+++ Available data

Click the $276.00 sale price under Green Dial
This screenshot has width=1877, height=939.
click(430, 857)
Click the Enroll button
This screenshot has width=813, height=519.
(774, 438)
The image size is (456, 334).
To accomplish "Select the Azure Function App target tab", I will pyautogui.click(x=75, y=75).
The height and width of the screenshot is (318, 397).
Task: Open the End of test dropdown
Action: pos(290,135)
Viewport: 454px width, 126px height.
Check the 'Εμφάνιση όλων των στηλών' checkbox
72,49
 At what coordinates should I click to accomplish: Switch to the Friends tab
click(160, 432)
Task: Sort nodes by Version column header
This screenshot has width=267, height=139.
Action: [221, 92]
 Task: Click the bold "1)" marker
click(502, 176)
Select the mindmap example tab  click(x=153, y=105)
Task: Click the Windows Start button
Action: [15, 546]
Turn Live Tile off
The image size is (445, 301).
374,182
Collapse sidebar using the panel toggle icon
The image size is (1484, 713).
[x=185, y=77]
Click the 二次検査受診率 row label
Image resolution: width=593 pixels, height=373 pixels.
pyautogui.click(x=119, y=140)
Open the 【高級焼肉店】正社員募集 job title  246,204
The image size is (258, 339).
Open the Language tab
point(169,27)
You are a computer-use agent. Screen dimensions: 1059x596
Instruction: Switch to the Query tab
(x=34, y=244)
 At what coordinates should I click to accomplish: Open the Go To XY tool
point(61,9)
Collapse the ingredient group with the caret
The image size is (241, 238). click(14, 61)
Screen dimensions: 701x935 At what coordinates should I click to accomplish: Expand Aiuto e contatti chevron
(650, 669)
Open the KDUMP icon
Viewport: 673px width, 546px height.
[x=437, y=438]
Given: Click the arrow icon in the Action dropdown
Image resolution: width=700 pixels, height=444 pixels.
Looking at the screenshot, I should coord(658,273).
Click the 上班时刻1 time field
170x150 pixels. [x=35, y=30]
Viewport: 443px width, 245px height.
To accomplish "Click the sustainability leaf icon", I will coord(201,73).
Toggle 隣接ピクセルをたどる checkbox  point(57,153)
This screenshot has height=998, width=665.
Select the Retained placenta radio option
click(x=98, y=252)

++++++

Description of the task: Transcribe the records above exactly, beginning at the line that contains "This screenshot has width=267, height=139." and ending with the line that contains "Viewport: 443px width, 245px height.", both included, and nothing else.

Answer for the task:
This screenshot has width=267, height=139.
Action: [221, 92]
 Task: Click the bold "1)" marker
click(502, 176)
Select the mindmap example tab  click(x=153, y=105)
Task: Click the Windows Start button
Action: [15, 546]
Turn Live Tile off
The image size is (445, 301).
374,182
Collapse sidebar using the panel toggle icon
The image size is (1484, 713).
[x=185, y=77]
Click the 二次検査受診率 row label
Image resolution: width=593 pixels, height=373 pixels.
pyautogui.click(x=119, y=140)
Open the 【高級焼肉店】正社員募集 job title  246,204
The image size is (258, 339).
Open the Language tab
point(169,27)
You are a computer-use agent. Screen dimensions: 1059x596
Instruction: Switch to the Query tab
(x=34, y=244)
 At what coordinates should I click to accomplish: Open the Go To XY tool
point(61,9)
Collapse the ingredient group with the caret
The image size is (241, 238). click(14, 61)
Screen dimensions: 701x935 At what coordinates should I click to accomplish: Expand Aiuto e contatti chevron
(650, 669)
Open the KDUMP icon
Viewport: 673px width, 546px height.
[x=437, y=438]
Given: Click the arrow icon in the Action dropdown
Image resolution: width=700 pixels, height=444 pixels.
Looking at the screenshot, I should coord(658,273).
Click the 上班时刻1 time field
170x150 pixels. [x=35, y=30]
Viewport: 443px width, 245px height.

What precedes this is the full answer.